If you choose to use AI tools for any research purposes, you must critically engage with their output. Critical engagement with AI output depends on the specific use case, but it often requires a strategy to verify the output produced by the AI tool. This strategy must be described in your submission (e.g., in the main text as part of your methodology section). You must also name the AI tool(s) you used, include the model number(s), and list all prompts in the appendix.
For example, if you choose to use AI tools to assist with a literature search, you must describe a strategy to verify that the set of studies returned by the AI tool is complete and that no relevant studies are missing. In practice, this likely means complementing the AI output with another manual search strategy to ensure that other relevant studies are not omitted and that the studies deemed relevant by the AI tool are indeed relevant.
Academic Integrity
All research and writing for this module must be produced by the student. If you have another person do even parts of the research or the writing for you, this is considered academic misconduct. Any undisclosed use of AI tools is also considered academic misconduct.
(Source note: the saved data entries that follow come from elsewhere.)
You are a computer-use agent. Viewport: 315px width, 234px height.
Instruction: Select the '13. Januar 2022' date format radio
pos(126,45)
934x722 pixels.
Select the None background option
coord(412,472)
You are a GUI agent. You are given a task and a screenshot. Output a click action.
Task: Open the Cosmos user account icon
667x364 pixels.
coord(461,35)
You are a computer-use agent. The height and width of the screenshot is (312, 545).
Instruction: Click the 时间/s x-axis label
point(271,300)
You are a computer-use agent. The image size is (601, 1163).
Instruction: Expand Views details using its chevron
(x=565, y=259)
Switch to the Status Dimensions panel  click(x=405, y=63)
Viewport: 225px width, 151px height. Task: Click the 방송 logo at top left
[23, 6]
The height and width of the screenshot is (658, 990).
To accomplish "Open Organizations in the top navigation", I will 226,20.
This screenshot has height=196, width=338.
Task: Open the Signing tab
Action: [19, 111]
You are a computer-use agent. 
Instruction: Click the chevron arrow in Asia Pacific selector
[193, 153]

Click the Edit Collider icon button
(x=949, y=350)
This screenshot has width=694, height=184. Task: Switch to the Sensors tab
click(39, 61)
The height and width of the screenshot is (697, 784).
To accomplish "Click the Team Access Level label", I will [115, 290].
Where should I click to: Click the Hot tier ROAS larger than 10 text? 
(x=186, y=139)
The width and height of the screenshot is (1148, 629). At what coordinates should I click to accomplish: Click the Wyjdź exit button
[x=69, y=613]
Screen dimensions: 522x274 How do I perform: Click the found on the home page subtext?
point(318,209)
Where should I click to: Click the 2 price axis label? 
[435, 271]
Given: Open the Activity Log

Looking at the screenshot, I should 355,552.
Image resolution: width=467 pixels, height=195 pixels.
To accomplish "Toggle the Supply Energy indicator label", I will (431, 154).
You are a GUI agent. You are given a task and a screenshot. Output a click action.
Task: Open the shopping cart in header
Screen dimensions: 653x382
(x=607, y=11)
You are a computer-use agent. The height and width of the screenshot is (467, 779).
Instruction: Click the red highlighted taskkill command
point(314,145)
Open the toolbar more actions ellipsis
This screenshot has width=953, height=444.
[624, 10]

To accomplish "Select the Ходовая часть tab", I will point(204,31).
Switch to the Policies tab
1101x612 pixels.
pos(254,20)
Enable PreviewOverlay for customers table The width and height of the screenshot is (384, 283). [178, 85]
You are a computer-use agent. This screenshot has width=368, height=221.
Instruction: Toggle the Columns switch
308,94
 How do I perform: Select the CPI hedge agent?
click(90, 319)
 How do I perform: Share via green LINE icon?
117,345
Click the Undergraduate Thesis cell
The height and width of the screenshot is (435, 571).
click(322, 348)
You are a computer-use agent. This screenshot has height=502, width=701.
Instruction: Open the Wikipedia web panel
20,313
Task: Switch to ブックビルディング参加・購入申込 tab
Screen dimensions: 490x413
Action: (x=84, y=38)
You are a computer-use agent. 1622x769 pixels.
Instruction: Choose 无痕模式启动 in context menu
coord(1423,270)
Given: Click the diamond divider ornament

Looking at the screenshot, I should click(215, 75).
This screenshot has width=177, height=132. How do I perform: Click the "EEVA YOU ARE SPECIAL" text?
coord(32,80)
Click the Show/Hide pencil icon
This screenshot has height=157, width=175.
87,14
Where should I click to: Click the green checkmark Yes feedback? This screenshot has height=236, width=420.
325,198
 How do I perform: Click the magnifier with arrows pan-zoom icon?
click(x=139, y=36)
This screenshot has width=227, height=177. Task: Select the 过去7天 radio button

Any suspected Academic Misconduct will be investigated and can ultimately lead to module failure. For details see UCL Guidelines on academic misconduct.
Important Deadlines
- Oct 31, 2 PM: Register policy question via Policy Question Register
- Nov 14, seminar: Report on your progress in the seminar
- Dec 12, 2 PM: Submit the complete bibliography Bibliography
- Jan 13, 2 PM: Submit the complete review
Examples
The PUBL0097: Review Idea Repository provides a series of ideas for policy questions. You are welcome to—but not required—to pick a question from this repository or to use it for inspiration to define your own policy question.
The Moodle for this module includes example submissions from previous years for inspiration. The published examples below are meant to provide ideas and highlight the large scope of potential policy questions. Students are not expected to write a publication-ready literature review.
- Bassoli, Matteo and Luccioni, Clément (2023). Homestay Accommodation for Refugees (in Europe). A Literature Review. International Migration Review(forthcoming).
- Manning, Nathan and Edwards, Kathy (2014). Does Civic Education For Young People Increase Political Participation? A Systematic Review. Educational Review, 66(1), pp. 22–45.
- Green, Donald P and Gerber, Alan S (2019). Get Out The Vote: How To Increase Voter Turnout. Brookings Institution Press.
- Campana, Aurélie and Lapointe, Luc (2012). The Structural “Root” Causes of Non-suicide Terrorism: A Systematic Scoping Review. Terrorism and Political Violence, 24(1), pp. 79–104.
Further Readings
- Arksey, Hilary and O'Malley, Lisa (2005). Scoping Studies: Towards a Methodological Framework. International Journal of Social Research Methodology, 8(1), pp. 19–32.
- Petticrew, Mark and Roberts, Helen (2006). Systematic Reviews in the Social Sciences: A Practical Guide. Malden: Blackwell.